Why isn't FusionAuth open source?
dan last edited by dan
Why isn't FusionAuth open source like some of the alternative user identity management systems?
The simple answer is that there are pros and cons to making our intellectual property open source. At this point we have chosen a closed source model for the core product but open source many components as well. All of the docs, website, client libraries, jwt library, mvc, and domains are open source.
We continually discuss this strategy internally and evaluate what is best for the longevity and quality of the product. From our perspective there is a misconception that open source equates to longevity. While it is true that anyone could fork and maintain FusionAuth if it was open source, many open source projects die because there is no maintainer. It is also possible that a company such as IBM - that now owns KeyCloak / RedHat could choose to no longer support KeyCloak, or change the source code licensing model. In other words, the licensing model does not necessarily mean it will be supported or properly maintained.
We understand this is a sensitive topic for many and we do certainly see positive aspects of making the entire platform open source. However, there are no current plans to modify our licensing model.

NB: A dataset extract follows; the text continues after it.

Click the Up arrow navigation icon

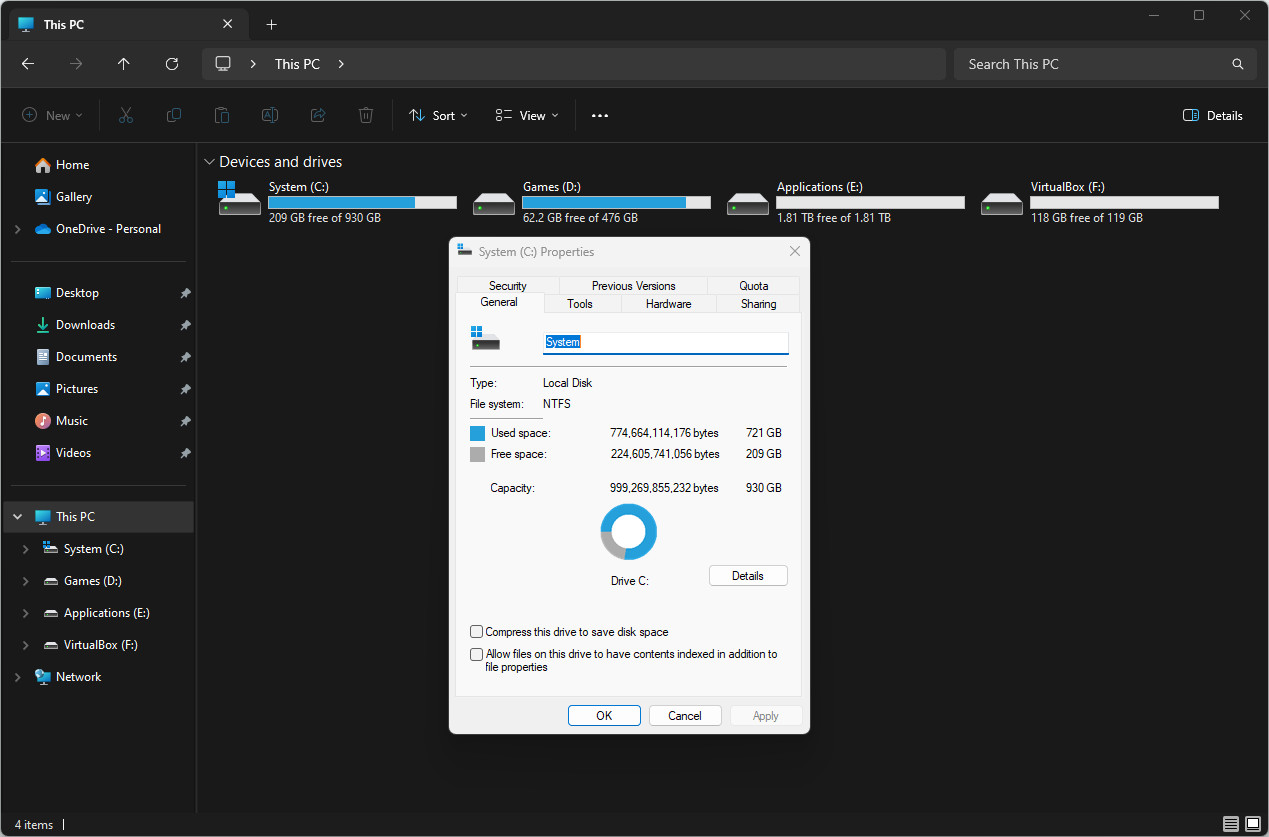[x=124, y=64]
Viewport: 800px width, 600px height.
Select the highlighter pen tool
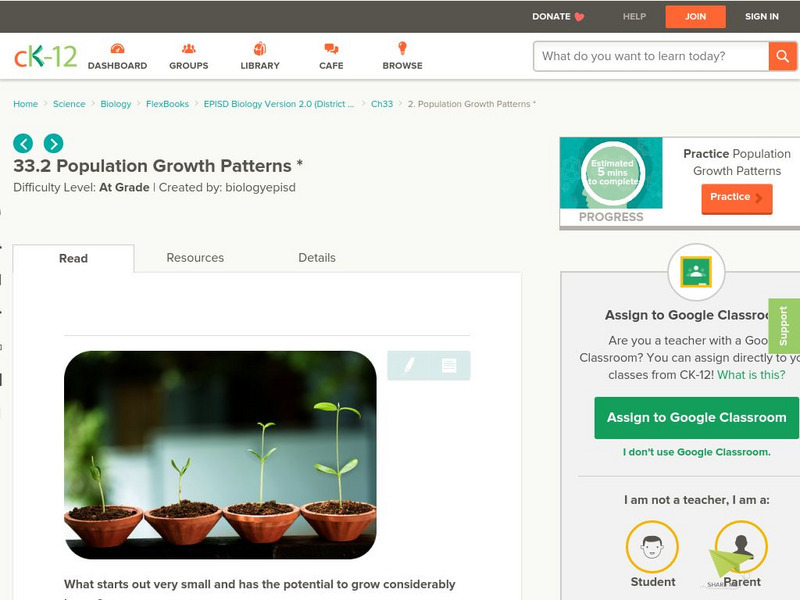(x=409, y=365)
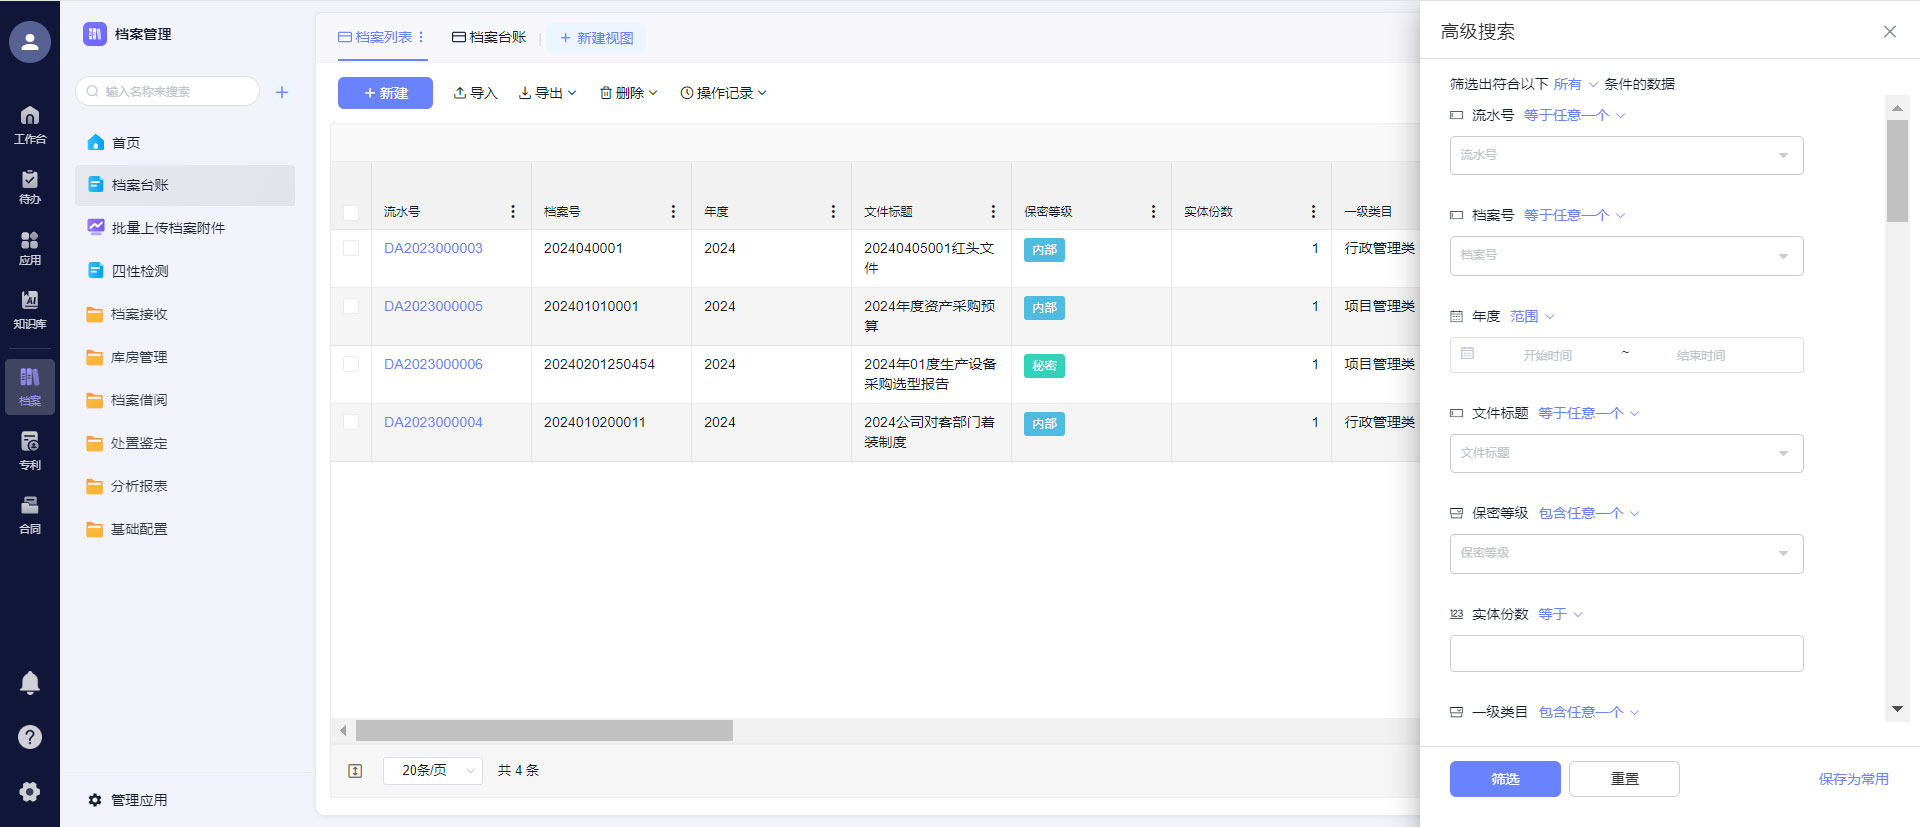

Is there a sunset provision of sorts that if the company were to fold the project would become open source so those who do depend on it can continue to maintain it or at least keep it going until we could migrate away? That right now is my last big concern.
who do depend on it can continue to maintain it or at least keep it going until we could migrate away
You could continue to run FusionAuth, self-hosted, until you were able to migrate away. The software wouldn't stop running if the company was no longer functioning.
Does that address your concerns?
@dan Slightly? The issue would still be there should you stop supporting it/company stops existing and then while people are trying to plan out a migration a large vulnerability is found and then unfix-able. It would leave the attack vector open until a migration could occur which could be a while with small teams.
I got an answer for you about sunset provisions.
We have discussed source code escrow options with clients in the past. We can also offer a source code release clause (in the event FusionAuth goes out of business). However, these are only options if you are on an Enterprise plan with a custom contract.
Hope that helps you make the right decision for your application(s).